Nico Rosberg in the Spanish Grand Prix prevailed for the first time in 2015. In doing so he beat his haughty team mate, Lewis Hamilton, for this first time this campaign too. And after an early part of the season wherein many had been questioning him, perhaps even trashing him.
So, a surprise? Well, not really. Not if you knew where to look.
It all adds up for Nico
As noted on this site recently, it had been open season on Nico but there wasn’t actually a great deal of difference between his first four rounds of this season and last, when he famously ran his team mate right to the wire, beyond the German benefiting massively from a DNF for Lewis in 2014’s opening race. Also Nico is one who has shown repeatedly that he loves to bounce right back into contention just when we’re all writing him off. His race in Bahrain demonstrated there was still fight in him too. Plenty could yet change, in other words.

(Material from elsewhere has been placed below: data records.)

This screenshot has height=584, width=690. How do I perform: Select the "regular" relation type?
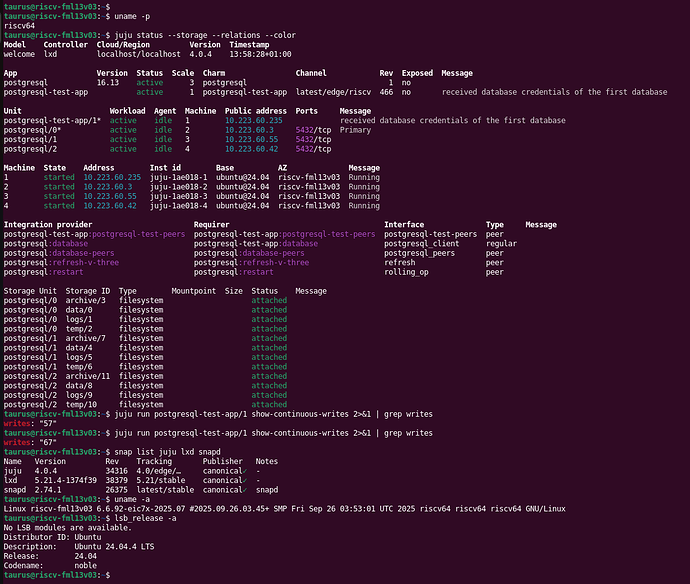pos(501,243)
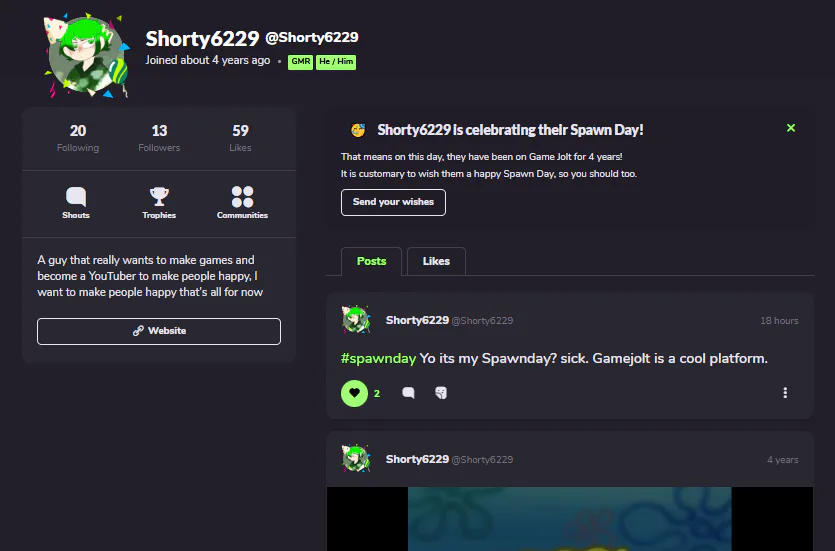
Task: Click Send your wishes button
Action: (x=393, y=202)
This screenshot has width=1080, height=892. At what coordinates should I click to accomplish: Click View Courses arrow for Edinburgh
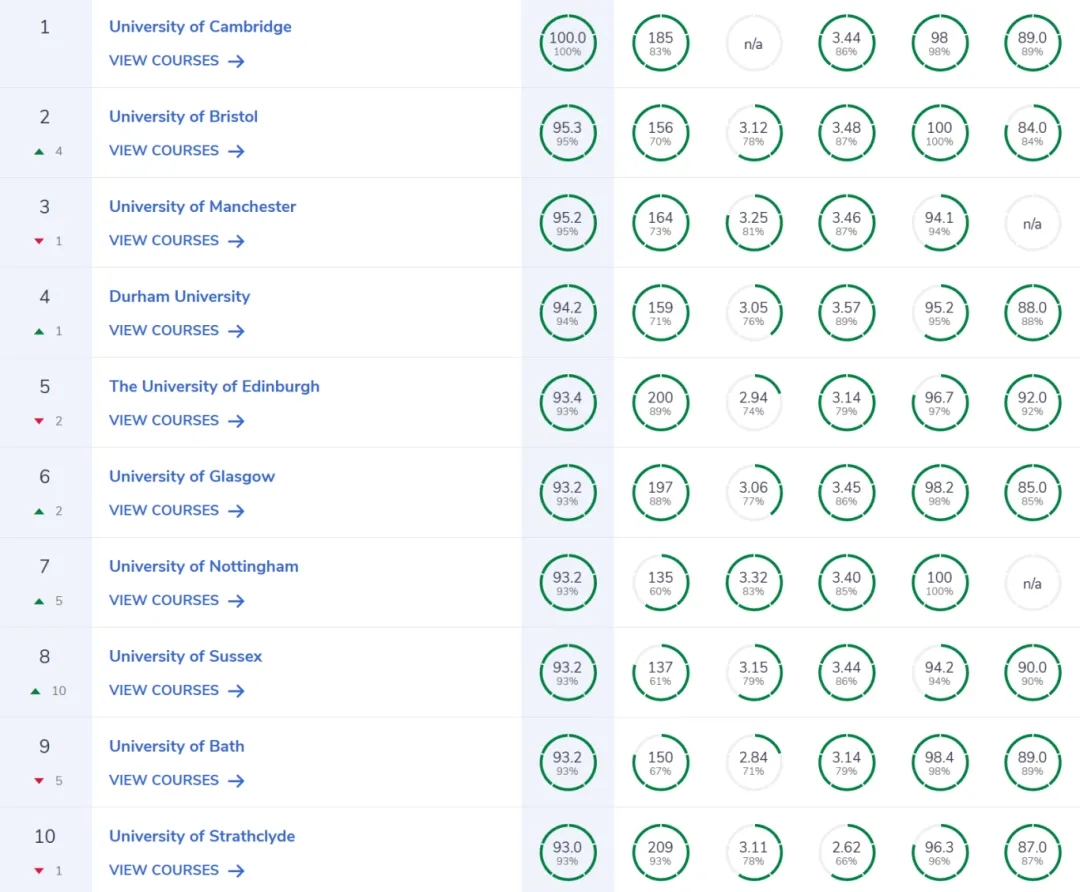pos(236,421)
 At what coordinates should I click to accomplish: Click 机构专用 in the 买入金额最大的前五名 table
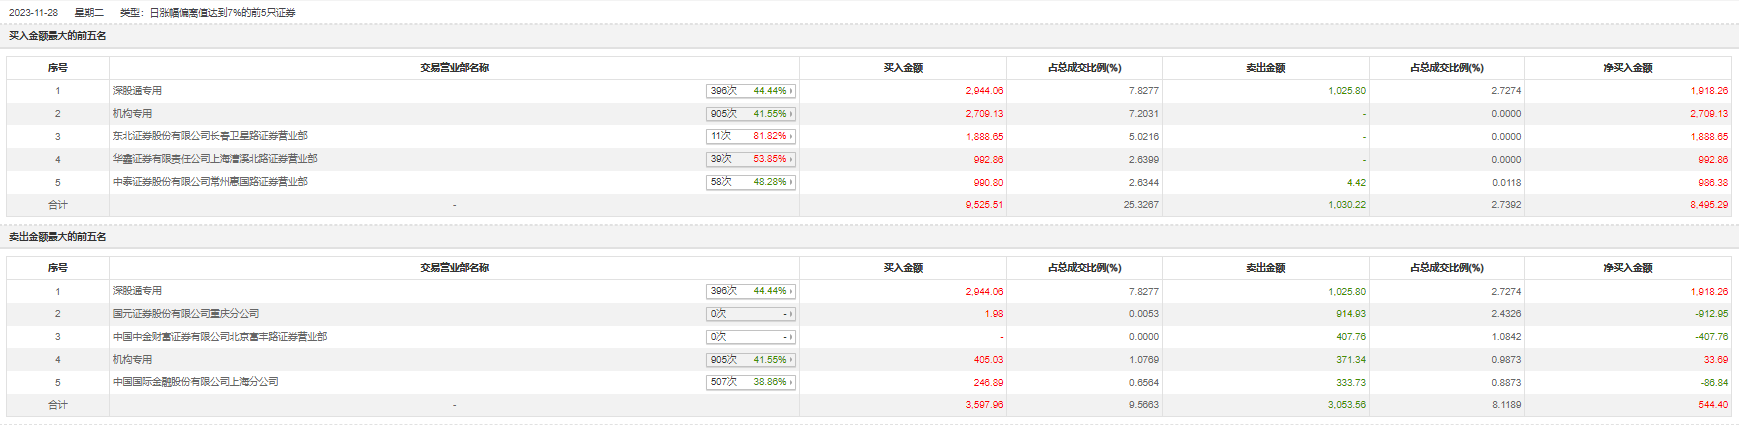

And sure enough it started to change as Nico won pole in Spain with an impressive lap in that smooth style of his. Pole-sitters are rewarded at the Barcelona track even more frequently than those at Monaco. Nico was still out front after the first few corners, and in a dream ticket Lewis had sunk behind Sebastian Vettel’s Ferrari, where he remained for close to half the race. Nico indeed was far out front at the end. All in, it was a win that added up like arithmetic.
Lewis’ championship lead is still healthy – some 20 points – and both Merc pilots were mindful of this afterwards. But even if the numbers haven’t changed too much, the mood has shifted rather more. Nico appeared after stepping out of the car in Spain a man a world away from the frustrated presence we have witnessed for much of this season. And if last year is a guide, mood can mean rather a lot in the intra Merc battle.
Ferrari’s food for thought?
The Spanish Grand Prix, in more ways than one, seemed a shift back towards 2014, and for Ferrari this was regrettable. It turned up with a major upgrade but in something rather redolent of its previous struggle the extent to how much it worked wasn’t clear. Seb indeed finished 45 seconds after Nico, which was an uncomfortable bottom line. Neither Nico nor Merc’s non-executive chairman Niki Lauda missed the importance of it in their words later.
Of course it is but one race and Seb insisted afterwards that the improvement will be more obvious in the next two rounds. But no one at Maranello will thank you for reminding them that false dawns are known at Ferrari. And that when it reaches the inevitable point that things go less well than now that it’s not always been a place for the faint of heart. Perhaps the next few weeks will indicate how much the Italian team really has turned a corner.